Step 2 : Extract two minimum frequency nodes from min heap.Add a new internal node 1 with frequency equal to 5+2 = 7
Now minheap contains 4 nodes:
Character :: Frequency
a :: 10
Internalnode1 :: 7
d :: 14
e :: 15
Step 3 : Again,Extract two minimum frequency nodes from min heap and add a new internal node 2 with frequency equal to 7+10 = 17
Now minheap contains 3 nodes:
Character :: Frequency
Internalnode2 :: 17
d :: 14
e :: 15
Step 4 : Extract two minimum frequency nodes from min heap and add a new internal node 3 with frequency equal to 15+14 = 29
Now minheap contains 2 nodes:
Character :: Frequency
Internalnode2 :: 17
Internalnode3 :: 29
Step 5 : Extract two minimum frequency nodes from min heap and add a new internal node 4 with frequency equal to 17+29 = 46
Now minheap contains 1 node:
Character :: Frequency
Internalnode4 :: 46
Since the heap contains only one node so, the algorithm stops here.Thus,the result is a Huffman Tree.
Print codes from Huffman Tree
The steps to Print codes from Huffman Tree:
- Traverse the tree formed starting from the root.
- Maintain a string.
- While moving to the left child write '0' to the string.
- While moving to the right child write '1' to the string.

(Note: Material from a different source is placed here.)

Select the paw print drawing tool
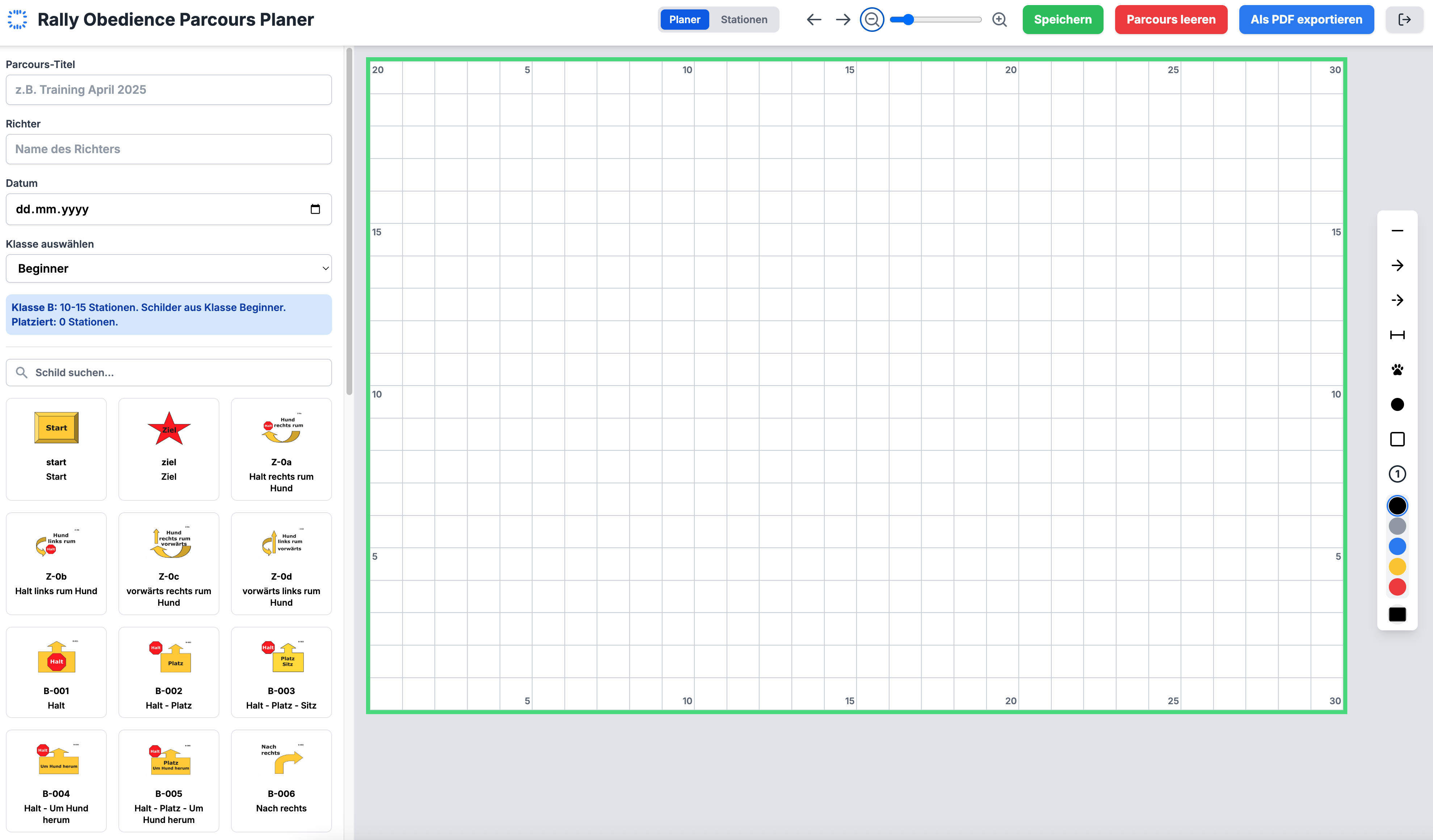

- Print the string when the leaf node is encountered.
Psuedocode
void printCodes(struct MinHeapNode* root,string str){
//If root is Null then return.
if(!root){
return;
}
//If the node's data is not '$' that means it's not an internal node and print the string.
if(root->data!='$'){
cout<<root->data<<": "<<str<<endl;
}
printCodes(root->left,str+"0");
printCodes(root->right,str+"1");
}
For the above example codes are:
a: 01
b: 001
c: 000
d: 10
e: 11
Implementation of Huffman Code using C++ STL
Implementation of Huffman Code using STL:
#include<bits/stdc++.h>
using namespace std;
//Huffman tree node
struct MinHeapNode{
char data;
int freq;
MinHeapNode *left,*right;
MinHeapNode(char data,int freq){
left=right=NULL;
this->data=data;
this->freq=freq;
}
};
//For comparison of two nodes.
struct compare{
bool operator()(MinHeapNode *l,MinHeapNode *r)
{
return (l->freq>r->freq);
}
};
//Print Huffman Codes
void printCodes(struct MinHeapNode* root,string str){
//If root is Null then return.
if(!root){
return;
}
//If the node's data is not '$' that means it's not an internal node and print the string.
if(root->data!='$'){
cout<<root->data<<": "<<str<<endl;
}
printCodes(root->left,str+"0");
printCodes(root->right,str+"1");
}
//Build Huffman Tree
void HuffmanCodes(char data[],int freq[],int size){
struct MinHeapNode *left,*right,*top;
//create a min heap.
priority_queue<MinHeapNode*,vector<MinHeapNode*>,compare> minheap;
// For each character create a leaf node and insert each leaf node in the heap.
for(int i=0;i<size;i++){
minheap.push(new MinHeapNode(data[i],freq[i]));
}
//Iterate while size of min heap doesn't become 1
while(minheap.size()!=1){
//Extract two nodes from the heap.
left = minheap.top();
minheap.pop();
right = minheap.top();
minheap.pop();
//Create a new internal node having frequency equal to the sum of
two extracted nodes.Assign '$' to this node and make the two extracted
node as left and right children of this new node.Add this node to the
heap.
tmp = new MinHeapNode('$',left->freq+right->freq);
tmp->left = left;
tmp->right = right;
minheap.push(tmp);
}
//Calling function to print the codes.
printCodes(minheap.top()," ");
}
int main(){
char arr[] = {'a','b','c','d','e'};
int freq[] = {10,5,2,14,15};
int size=5;
HuffmanCodes(arr,freq,size);
return 0;
}
Output :
c: 000
b: 001
a: 01
d: 10
e: 11
Time and Space Complexity of Huffman Encoding
Time Complexity : O(nlogn),where n is the number of unique characters.
Time Complexity is O(nlogn) because we are extracting minimum nodes 2*(n-1) times and each time whenever a node is being extracted from the heap then a function called heapify() is being called to rearrange the element according to their priority.This function heapify() takes O(logn) time.
Space Complexity: O(N)
Question
Consider a file containing 6 unique characters and frequency of each character is given:
c=34
d=9
g=35
u=2
m=2
a=100
How many bits are required to store this file using Huffman Encoding?Also decode the text "0101101101001"
Options are:
- 324 ,dacm
- 328 ,dacm
- 328 ,cgam
- 390 ,dacu
With this article at OpenGenus, you must have the complete idea of Huffman Encoding. Can you decode a message encoded by Huffman Encoding Algorithm? Try it.